4. Waking Sleeping Beauty
Where: Embarcadero Center Cinema, 1 Embarcadero Ctr., 415-352-0835
When: All Week
Why: Bruised egos were frequent, rising talents (including a young Tim Burton and John Lasseter) came and went, but Walt Disney’s entertainment juggernaut, which took a hit to its reputation as Hollywood’s foremost producer of classic cartoons during the early '80s, enjoyed a surprising rebirth from 1984 to '94, the magical decade chronicled in Don Hahn's fascinating new documentary, Waking Sleeping Beauty.
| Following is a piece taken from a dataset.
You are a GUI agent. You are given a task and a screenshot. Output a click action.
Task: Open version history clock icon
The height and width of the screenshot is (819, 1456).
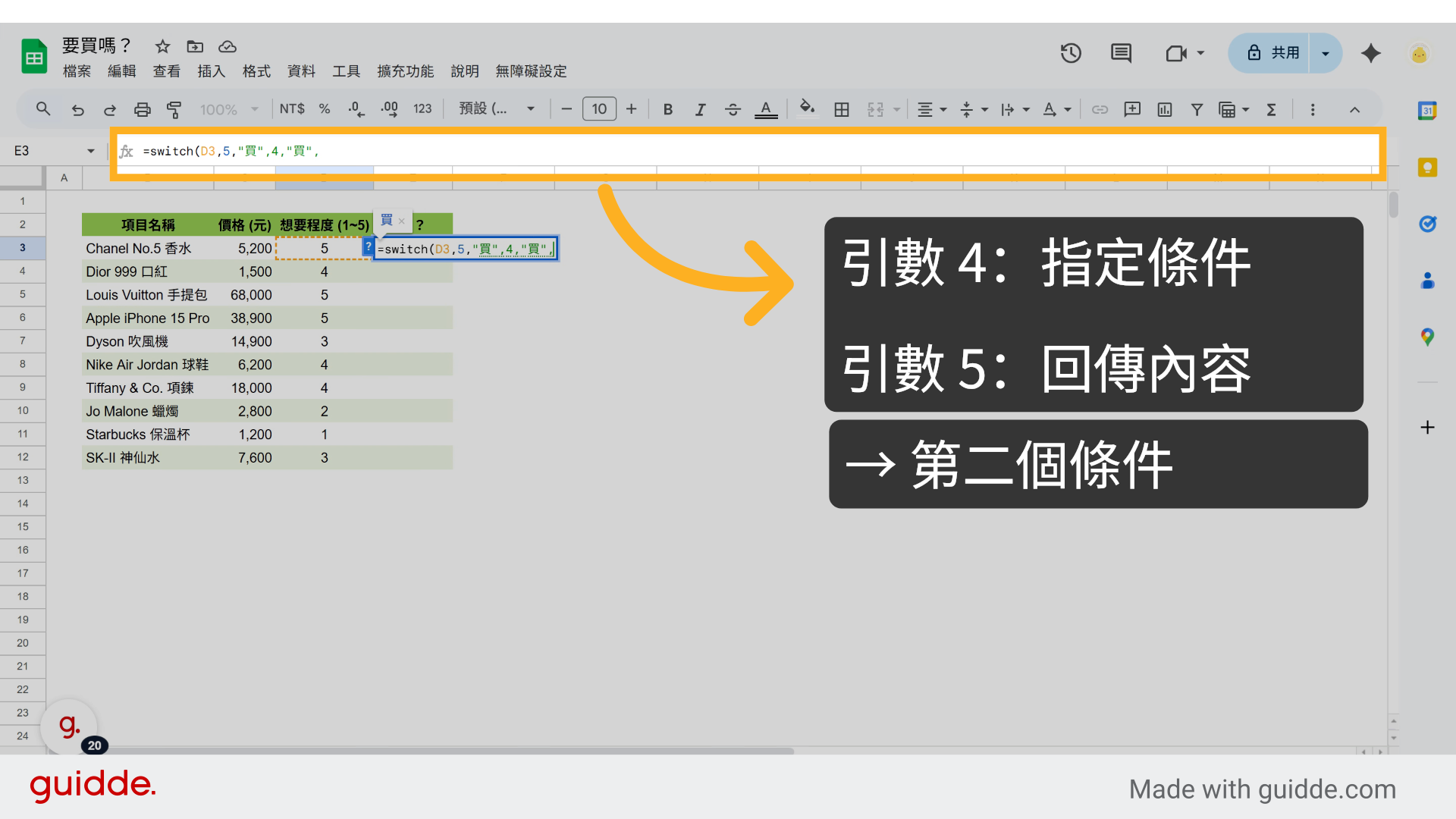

Tensions ran high throughout, but Hahn seems more inclined to recall the good old days than to focus on increasingly strident office politics.

5. Sweetgrass
Where:
Roxie Theater, 3117 16th St., 415-863-1087
When: All Week
Why: An unsentimental tribute to the American West and its visual majesty, producer Ilisa Barbash's documentary tracks modern-day cowboys during an arduous journey across Montana’s Absaroka-Beartooth Mountains, as they brave the elements, run their horses ragged, and wrangle thousands of ornery (but otherwise adorable) sheep.

6. A Single Man
Where: Opera Plaza Cinema, 601 Van Ness Ave., 415-771-0183
When: All Week
Why: An official selection of the Toronto, Tokyo and London film festivals, former fashion designer Tom Ford's directorial debut, about a homosexual English professor contemplating suicide after the death of his lover, has given Colin Firth (BBC's Pride and Prejudice) two things he has long deserved: a richly conceived starring role worthy of his talents, and his first Oscar nomination.

7. Greenberg
Where: Sundance Kabuki Cinemas, 1881 Post St., 415-929-4650
When: All Week
Why: Roger Greenberg is a man most people would wish they’d never met, yet Ben Stiller plays him brilliantly. He is manipulative and repulsive but oddly fascinating – far removed from the sympathetic goofs he so often plays in comedies like Meet the Parents and Night at the Smithsonian, yet clearly not far from his comfort zone. He seems to enjoy breaking with his good-guy image and testing the limits of his creepiness.